Extrait cité ::
┏━━
13 juin. — Au bivouac, sur le champ de bataille d’Eylau. Je revis avec une certaine satisfaction ce terrain si célèbre, si détrempé de sang, maintenant couvert d’une belle végétation et de nombreux monticules sous lesquels reposaient tant de milliers d’hommes. A la place de l’immense tapis de neige, étaient des prairies, des ruisseaux, des étangs, qu’on ne distinguait pas et qu’on n’aurait pu croire alors, le jour de la bataille, être des champs parsemés de bouquets de bois.

14 juin. — On partit de grand matin, en se dirigeant à droite vers Friedland, et les bords de l’Alle. Le canon se fit entendre de très bonne heure et le bruit paraissait devenir plus fort à mesure que nous avancions. L’ordre fut donné de mettre nos bonnets à poil et nos plumets ; c’était nous annoncer qu’une grande affaire allait avoir lieu.

Nos chapeaux, en général, étaient en si mauvais état, il était si incommode de porter deux coiffures, et d’en avoir toujours une sur le sac qui embarrassait plus qu’elle ne valait, que cela fit prendre la résolution à tous les chasseurs, et comme par un mouvement spontané, de jeter leurs chapeaux. Ce fut général dans les deux régiments. On eut beau le défendre et crier, l’autodafé se fit au milieu des cris de joie de toute la garde à pied.
┗━━
Exercice :: Reproduisez un passage de l'extrait sur les journées d'Eylau et de Friedland : commencez aux mots « 14 juin. — On » et arrêtez-vous après « garde à pied. ».

Données répertoriées ::
┏━━
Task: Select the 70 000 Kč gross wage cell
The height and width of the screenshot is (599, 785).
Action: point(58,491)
┗━━
┏━━
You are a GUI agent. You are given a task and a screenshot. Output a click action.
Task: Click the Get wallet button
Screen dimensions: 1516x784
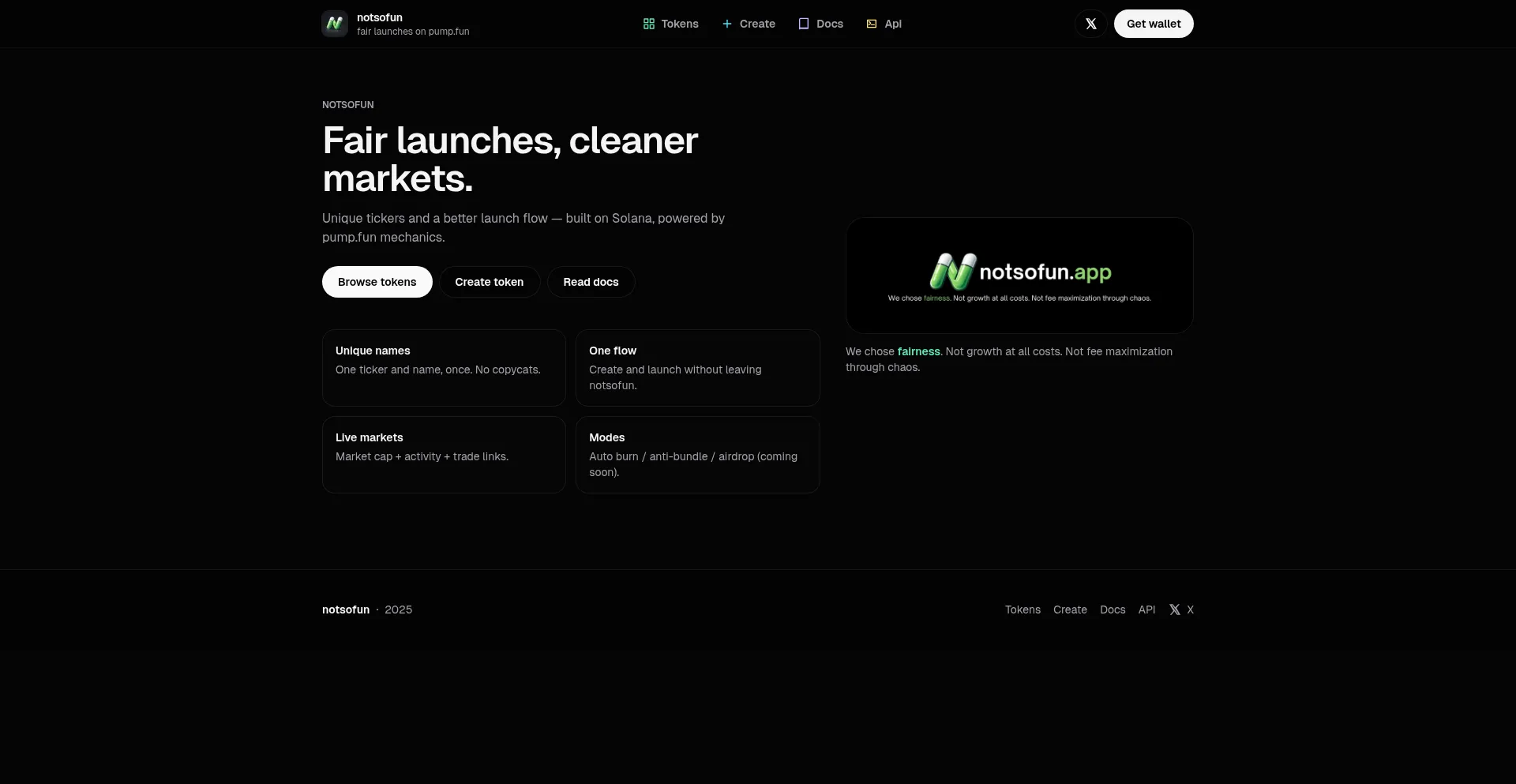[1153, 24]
┗━━
Réponse ::
14 juin. — On partit de grand matin, en se dirigeant à droite vers Friedland, et les bords de l’Alle. Le canon se fit entendre de très bonne heure et le bruit paraissait devenir plus fort à mesure que nous avancions. L’ordre fut donné de mettre nos bonnets à poil et nos plumets ; c’était nous annoncer qu’une grande affaire allait avoir lieu.

Nos chapeaux, en général, étaient en si mauvais état, il était si incommode de porter deux coiffures, et d’en avoir toujours une sur le sac qui embarrassait plus qu’elle ne valait, que cela fit prendre la résolution à tous les chasseurs, et comme par un mouvement spontané, de jeter leurs chapeaux. Ce fut général dans les deux régiments. On eut beau le défendre et crier, l’autodafé se fit au milieu des cris de joie de toute la garde à pied.